>>

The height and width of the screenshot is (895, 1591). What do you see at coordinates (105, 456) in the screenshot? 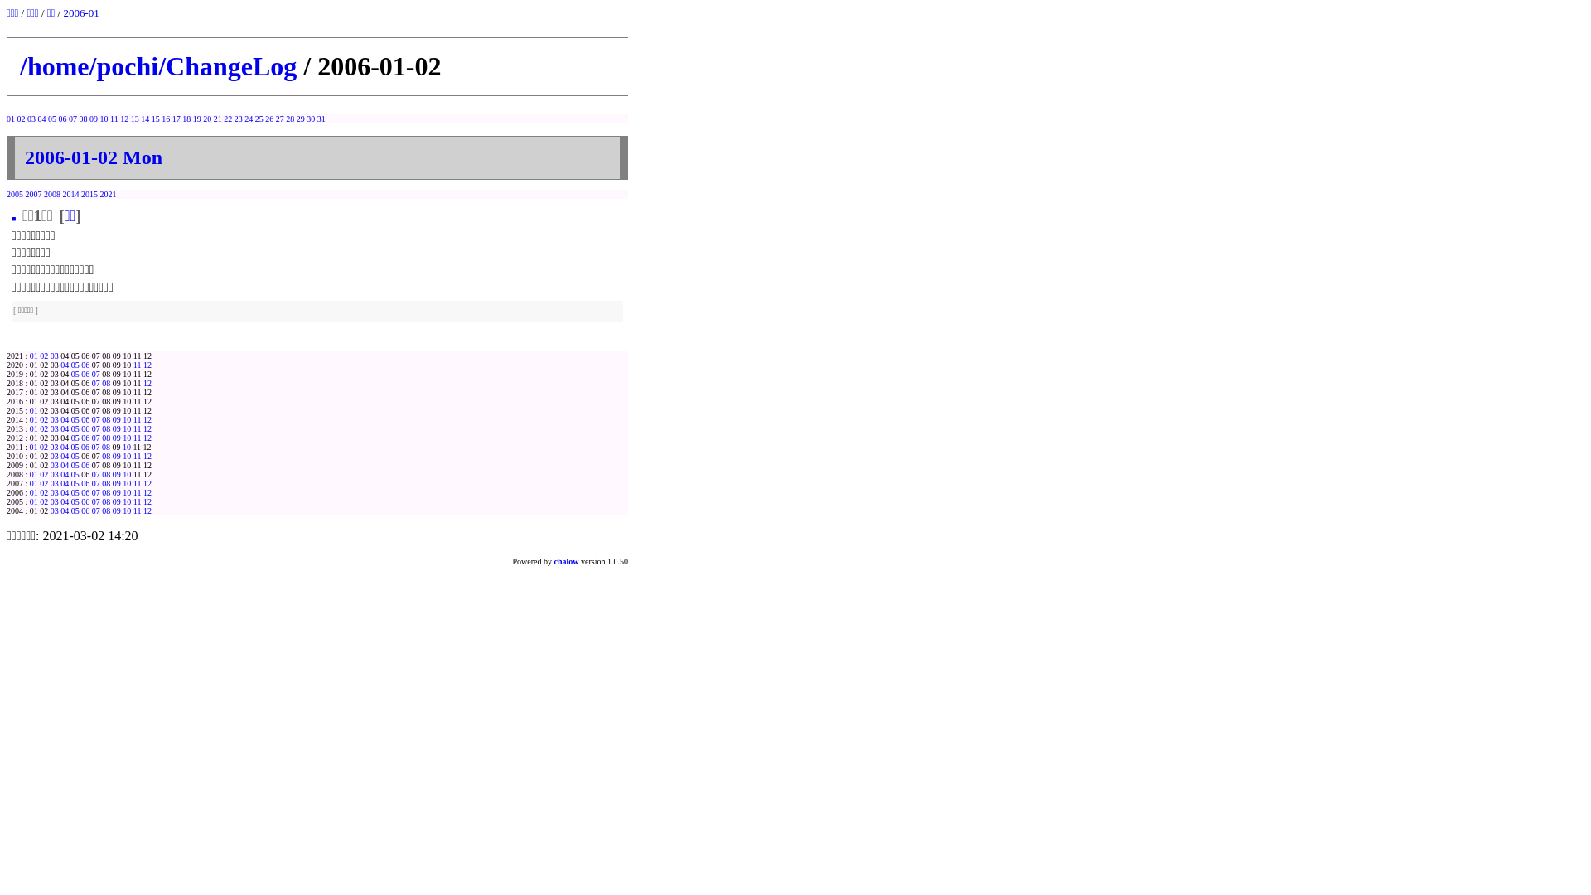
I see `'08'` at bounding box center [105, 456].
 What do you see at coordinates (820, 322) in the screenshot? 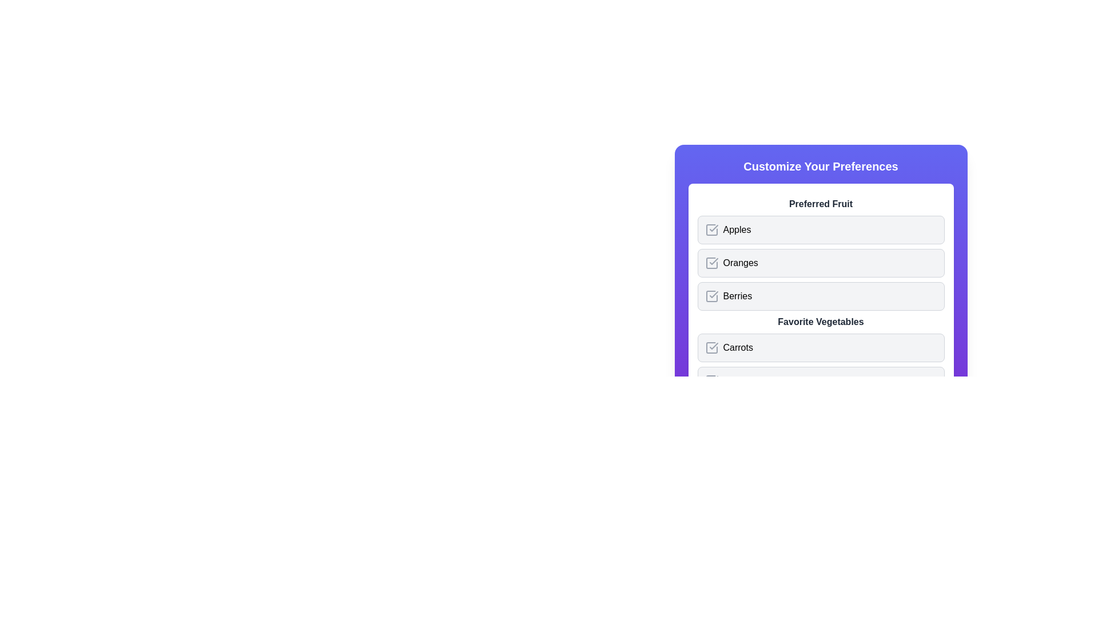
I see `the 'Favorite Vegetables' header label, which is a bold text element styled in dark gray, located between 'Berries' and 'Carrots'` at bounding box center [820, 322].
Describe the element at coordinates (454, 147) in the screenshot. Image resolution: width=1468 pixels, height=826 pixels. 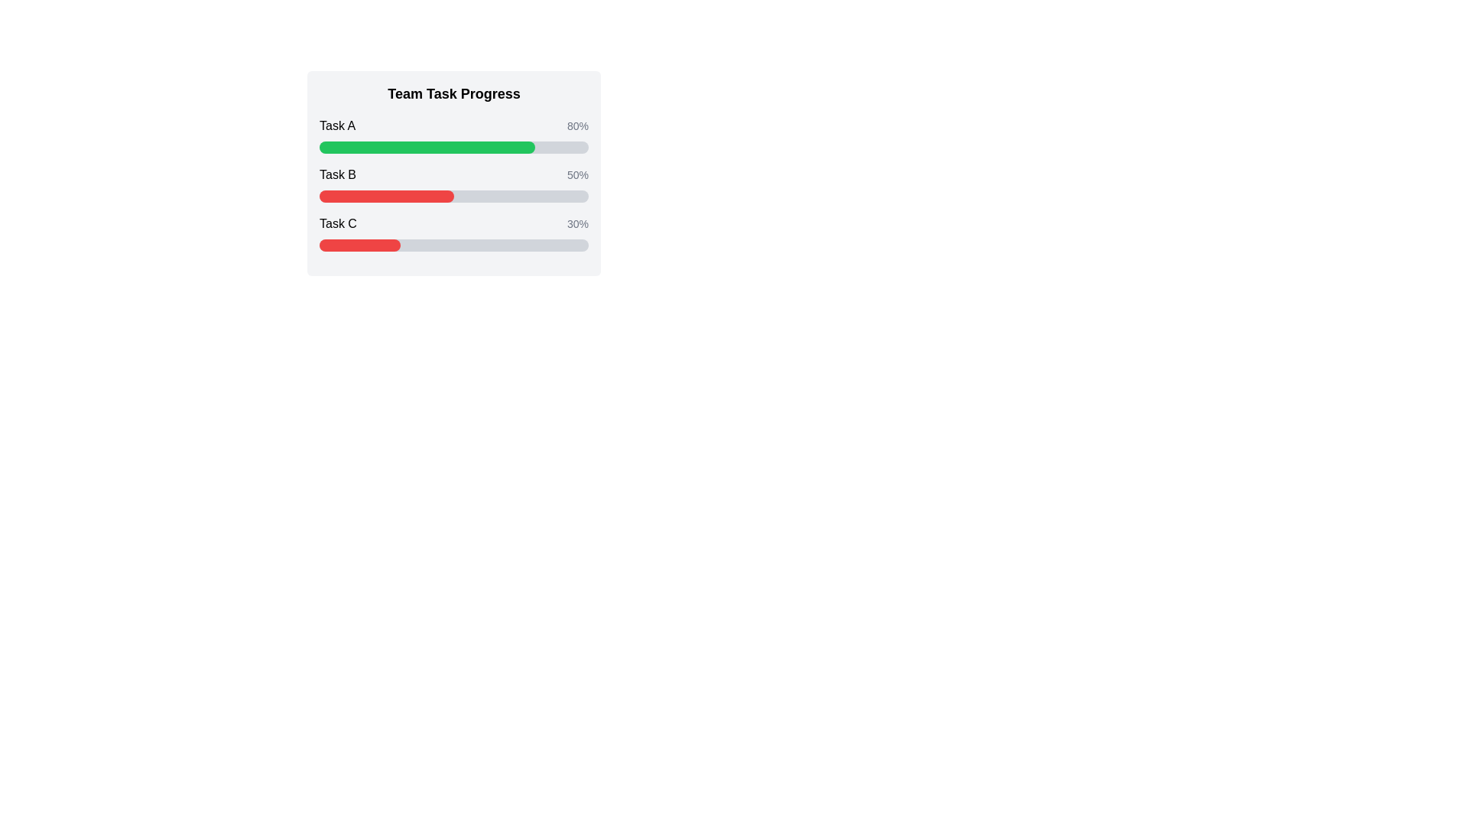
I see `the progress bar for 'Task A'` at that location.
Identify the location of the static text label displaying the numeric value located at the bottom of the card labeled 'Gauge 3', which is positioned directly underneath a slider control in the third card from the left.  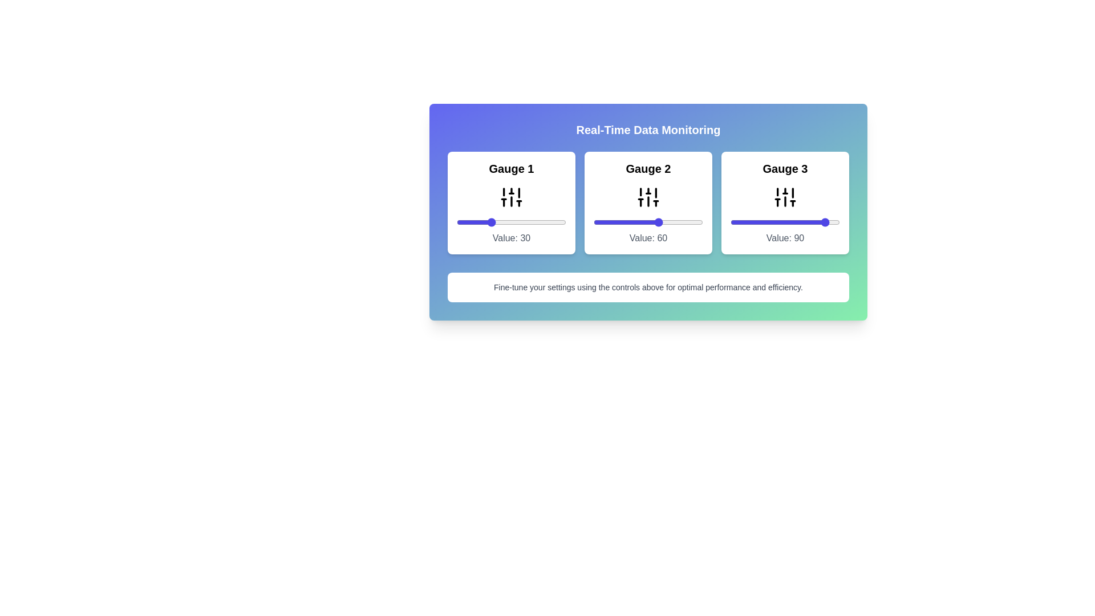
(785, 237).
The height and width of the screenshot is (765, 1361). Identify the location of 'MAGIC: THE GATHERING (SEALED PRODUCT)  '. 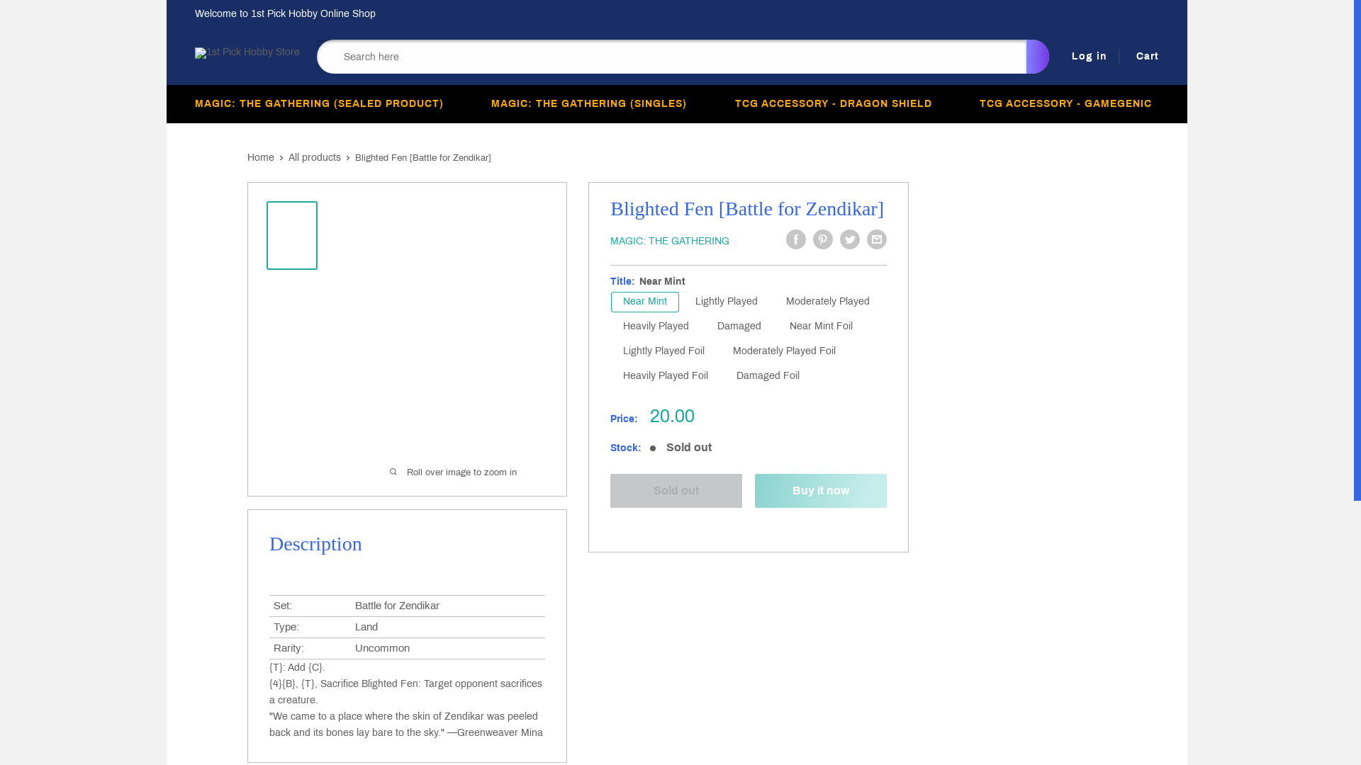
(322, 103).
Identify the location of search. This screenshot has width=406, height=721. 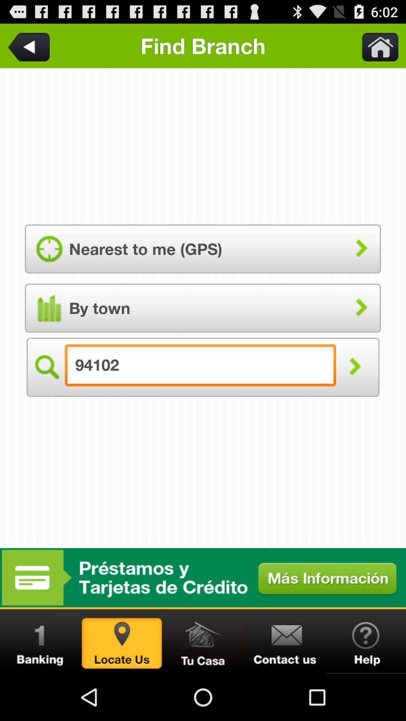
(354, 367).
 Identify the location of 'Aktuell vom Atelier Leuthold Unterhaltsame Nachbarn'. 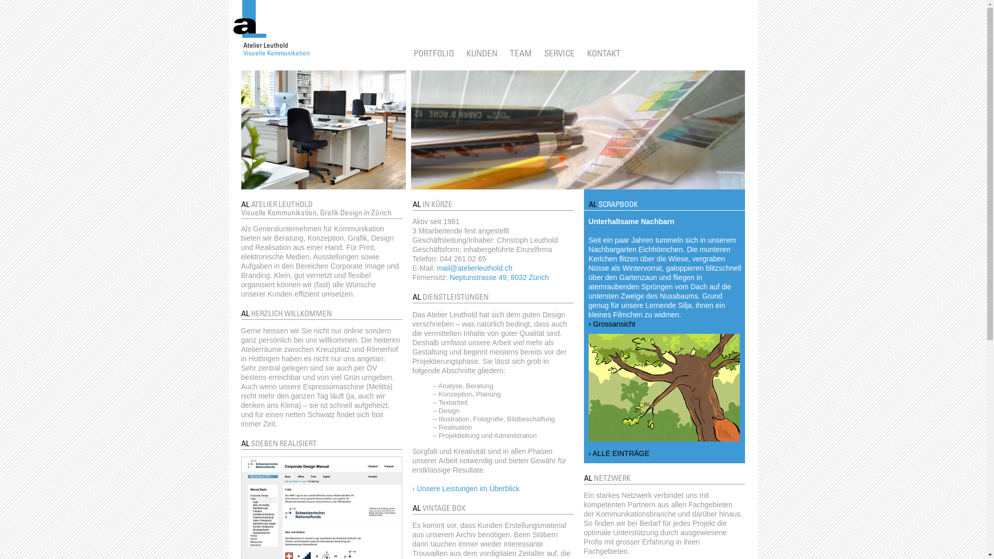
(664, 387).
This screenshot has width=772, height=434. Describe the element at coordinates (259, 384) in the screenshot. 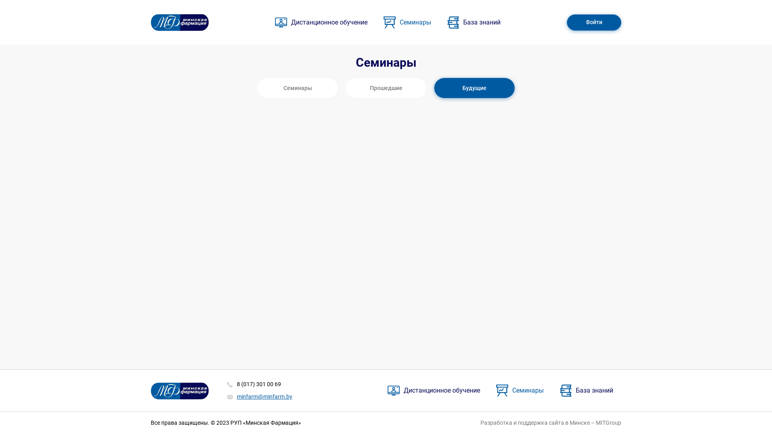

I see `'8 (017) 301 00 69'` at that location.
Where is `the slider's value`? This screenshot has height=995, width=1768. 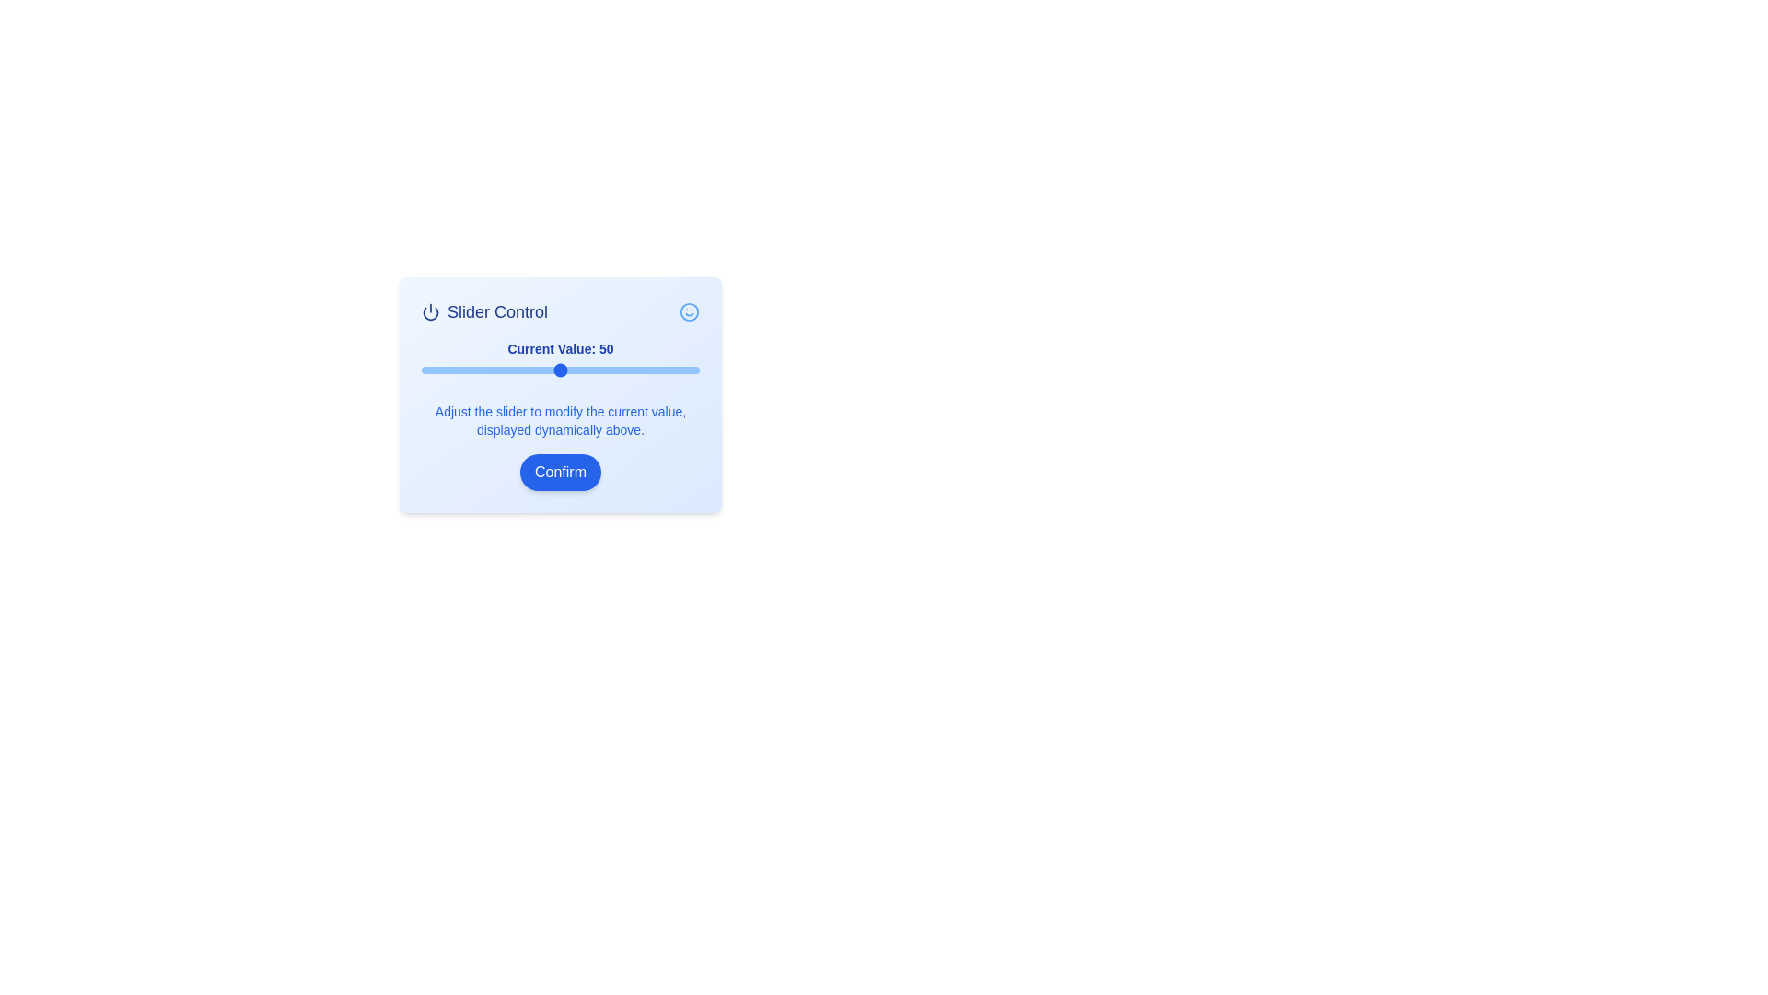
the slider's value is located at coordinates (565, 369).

<<

_EXERCISE GOAL_. Lay out the data from the line containing "has height=995, width=1768." through the end of the data as a two-column CSV with the columns input and output. Put each text and its answer in one quoted field each, turn line breaks into spaces, and leave out the pictures.

_RESPONSE FOR THIS EXERCISE_.
input,output
"Where is `the slider's value`? This screenshot has height=995, width=1768.","the slider's value is located at coordinates (565, 369)."